(Data on locating visible targets)
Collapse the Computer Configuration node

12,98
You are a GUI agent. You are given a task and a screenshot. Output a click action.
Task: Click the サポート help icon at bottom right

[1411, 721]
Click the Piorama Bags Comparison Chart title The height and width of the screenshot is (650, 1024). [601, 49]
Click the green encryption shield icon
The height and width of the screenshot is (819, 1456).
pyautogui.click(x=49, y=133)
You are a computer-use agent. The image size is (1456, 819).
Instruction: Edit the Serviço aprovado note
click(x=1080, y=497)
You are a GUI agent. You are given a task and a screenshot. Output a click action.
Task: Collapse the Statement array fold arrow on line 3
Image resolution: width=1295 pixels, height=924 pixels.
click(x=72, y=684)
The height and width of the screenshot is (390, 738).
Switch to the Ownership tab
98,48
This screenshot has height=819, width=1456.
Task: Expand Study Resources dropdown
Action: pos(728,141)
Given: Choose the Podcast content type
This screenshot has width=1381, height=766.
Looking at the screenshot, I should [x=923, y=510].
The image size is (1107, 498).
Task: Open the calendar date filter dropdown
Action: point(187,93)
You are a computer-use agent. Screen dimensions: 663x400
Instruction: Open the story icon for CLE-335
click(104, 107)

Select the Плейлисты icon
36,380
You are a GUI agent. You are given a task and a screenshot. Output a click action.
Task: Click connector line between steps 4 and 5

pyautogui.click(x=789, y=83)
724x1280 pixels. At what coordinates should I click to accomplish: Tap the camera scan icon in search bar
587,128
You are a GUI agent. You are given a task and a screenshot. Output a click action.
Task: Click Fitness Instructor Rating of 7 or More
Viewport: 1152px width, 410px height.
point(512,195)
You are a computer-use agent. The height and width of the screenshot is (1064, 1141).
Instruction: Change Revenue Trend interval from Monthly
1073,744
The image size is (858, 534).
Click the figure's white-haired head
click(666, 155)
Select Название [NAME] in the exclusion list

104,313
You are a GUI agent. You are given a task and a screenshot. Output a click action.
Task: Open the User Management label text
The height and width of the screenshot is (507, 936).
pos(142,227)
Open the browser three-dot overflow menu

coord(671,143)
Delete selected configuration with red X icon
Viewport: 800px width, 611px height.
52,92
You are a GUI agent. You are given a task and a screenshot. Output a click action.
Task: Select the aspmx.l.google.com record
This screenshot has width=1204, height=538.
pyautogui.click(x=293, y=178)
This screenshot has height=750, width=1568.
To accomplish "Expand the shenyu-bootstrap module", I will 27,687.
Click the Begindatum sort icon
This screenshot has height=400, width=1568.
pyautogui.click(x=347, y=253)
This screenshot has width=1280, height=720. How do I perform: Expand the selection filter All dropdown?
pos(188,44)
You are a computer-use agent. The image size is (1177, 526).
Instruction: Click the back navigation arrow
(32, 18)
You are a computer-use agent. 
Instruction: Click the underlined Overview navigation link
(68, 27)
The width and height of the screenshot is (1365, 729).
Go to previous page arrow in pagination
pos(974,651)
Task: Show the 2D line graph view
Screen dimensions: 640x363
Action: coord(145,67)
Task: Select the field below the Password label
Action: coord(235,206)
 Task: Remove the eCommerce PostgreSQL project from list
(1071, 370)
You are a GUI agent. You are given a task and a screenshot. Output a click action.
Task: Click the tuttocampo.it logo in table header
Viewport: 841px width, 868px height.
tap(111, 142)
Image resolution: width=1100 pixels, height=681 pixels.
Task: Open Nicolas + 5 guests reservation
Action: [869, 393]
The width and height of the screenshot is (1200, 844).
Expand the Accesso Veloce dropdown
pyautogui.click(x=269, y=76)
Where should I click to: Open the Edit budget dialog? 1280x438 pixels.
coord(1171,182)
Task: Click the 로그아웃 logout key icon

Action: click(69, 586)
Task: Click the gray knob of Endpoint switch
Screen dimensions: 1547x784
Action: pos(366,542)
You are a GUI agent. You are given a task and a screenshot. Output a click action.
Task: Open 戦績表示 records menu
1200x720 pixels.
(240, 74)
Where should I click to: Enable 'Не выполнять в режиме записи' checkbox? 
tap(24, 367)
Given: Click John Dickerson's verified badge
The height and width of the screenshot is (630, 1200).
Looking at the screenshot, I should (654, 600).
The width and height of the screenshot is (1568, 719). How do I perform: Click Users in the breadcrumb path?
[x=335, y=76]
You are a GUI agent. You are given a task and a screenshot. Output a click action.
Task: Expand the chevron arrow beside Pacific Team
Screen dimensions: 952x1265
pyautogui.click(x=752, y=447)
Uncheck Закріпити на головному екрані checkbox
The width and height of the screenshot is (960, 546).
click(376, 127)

* _YOUR TASK_: Rewrite all of the entries above, changing "GUI agent" to "interface agent" wherever it occurs and keeping everything else identical.

* _REPLY_:
Collapse the Computer Configuration node

12,98
You are a interface agent. You are given a task and a screenshot. Output a click action.
Task: Click the サポート help icon at bottom right

[1411, 721]
Click the Piorama Bags Comparison Chart title The height and width of the screenshot is (650, 1024). [601, 49]
Click the green encryption shield icon
The height and width of the screenshot is (819, 1456).
pyautogui.click(x=49, y=133)
You are a computer-use agent. The image size is (1456, 819).
Instruction: Edit the Serviço aprovado note
click(x=1080, y=497)
You are a interface agent. You are given a task and a screenshot. Output a click action.
Task: Collapse the Statement array fold arrow on line 3
Image resolution: width=1295 pixels, height=924 pixels.
click(x=72, y=684)
The height and width of the screenshot is (390, 738).
Switch to the Ownership tab
98,48
This screenshot has height=819, width=1456.
Task: Expand Study Resources dropdown
Action: pos(728,141)
Given: Choose the Podcast content type
This screenshot has width=1381, height=766.
Looking at the screenshot, I should [x=923, y=510].
The image size is (1107, 498).
Task: Open the calendar date filter dropdown
Action: point(187,93)
You are a computer-use agent. Screen dimensions: 663x400
Instruction: Open the story icon for CLE-335
click(104, 107)

Select the Плейлисты icon
36,380
You are a interface agent. You are given a task and a screenshot. Output a click action.
Task: Click connector line between steps 4 and 5

pyautogui.click(x=789, y=83)
724x1280 pixels. At what coordinates should I click to accomplish: Tap the camera scan icon in search bar
587,128
You are a interface agent. You are given a task and a screenshot. Output a click action.
Task: Click Fitness Instructor Rating of 7 or More
Viewport: 1152px width, 410px height.
point(512,195)
You are a computer-use agent. The height and width of the screenshot is (1064, 1141).
Instruction: Change Revenue Trend interval from Monthly
1073,744
The image size is (858, 534).
Click the figure's white-haired head
click(666, 155)
Select Название [NAME] in the exclusion list

104,313
You are a interface agent. You are given a task and a screenshot. Output a click action.
Task: Open the User Management label text
The height and width of the screenshot is (507, 936).
pos(142,227)
Open the browser three-dot overflow menu

coord(671,143)
Delete selected configuration with red X icon
Viewport: 800px width, 611px height.
52,92
You are a interface agent. You are given a task and a screenshot. Output a click action.
Task: Select the aspmx.l.google.com record
This screenshot has width=1204, height=538.
pyautogui.click(x=293, y=178)
This screenshot has height=750, width=1568.
To accomplish "Expand the shenyu-bootstrap module", I will 27,687.
Click the Begindatum sort icon
This screenshot has height=400, width=1568.
pyautogui.click(x=347, y=253)
This screenshot has width=1280, height=720. How do I perform: Expand the selection filter All dropdown?
pos(188,44)
You are a computer-use agent. The image size is (1177, 526).
Instruction: Click the back navigation arrow
(32, 18)
You are a computer-use agent. 
Instruction: Click the underlined Overview navigation link
(68, 27)
The width and height of the screenshot is (1365, 729).
Go to previous page arrow in pagination
pos(974,651)
Task: Show the 2D line graph view
Screen dimensions: 640x363
Action: coord(145,67)
Task: Select the field below the Password label
Action: coord(235,206)
 Task: Remove the eCommerce PostgreSQL project from list
(1071, 370)
You are a interface agent. You are given a task and a screenshot. Output a click action.
Task: Click the tuttocampo.it logo in table header
Viewport: 841px width, 868px height.
tap(111, 142)
Image resolution: width=1100 pixels, height=681 pixels.
Task: Open Nicolas + 5 guests reservation
Action: [869, 393]
The width and height of the screenshot is (1200, 844).
Expand the Accesso Veloce dropdown
pyautogui.click(x=269, y=76)
Where should I click to: Open the Edit budget dialog? 1280x438 pixels.
coord(1171,182)
Task: Click the 로그아웃 logout key icon

Action: click(69, 586)
Task: Click the gray knob of Endpoint switch
Screen dimensions: 1547x784
Action: pos(366,542)
You are a interface agent. You are given a task and a screenshot. Output a click action.
Task: Open 戦績表示 records menu
1200x720 pixels.
(240, 74)
Where should I click to: Enable 'Не выполнять в режиме записи' checkbox? 
tap(24, 367)
Given: Click John Dickerson's verified badge
The height and width of the screenshot is (630, 1200).
Looking at the screenshot, I should (654, 600).
The width and height of the screenshot is (1568, 719). How do I perform: Click Users in the breadcrumb path?
[x=335, y=76]
You are a interface agent. You are given a task and a screenshot. Output a click action.
Task: Expand the chevron arrow beside Pacific Team
Screen dimensions: 952x1265
pyautogui.click(x=752, y=447)
Uncheck Закріпити на головному екрані checkbox
The width and height of the screenshot is (960, 546).
click(376, 127)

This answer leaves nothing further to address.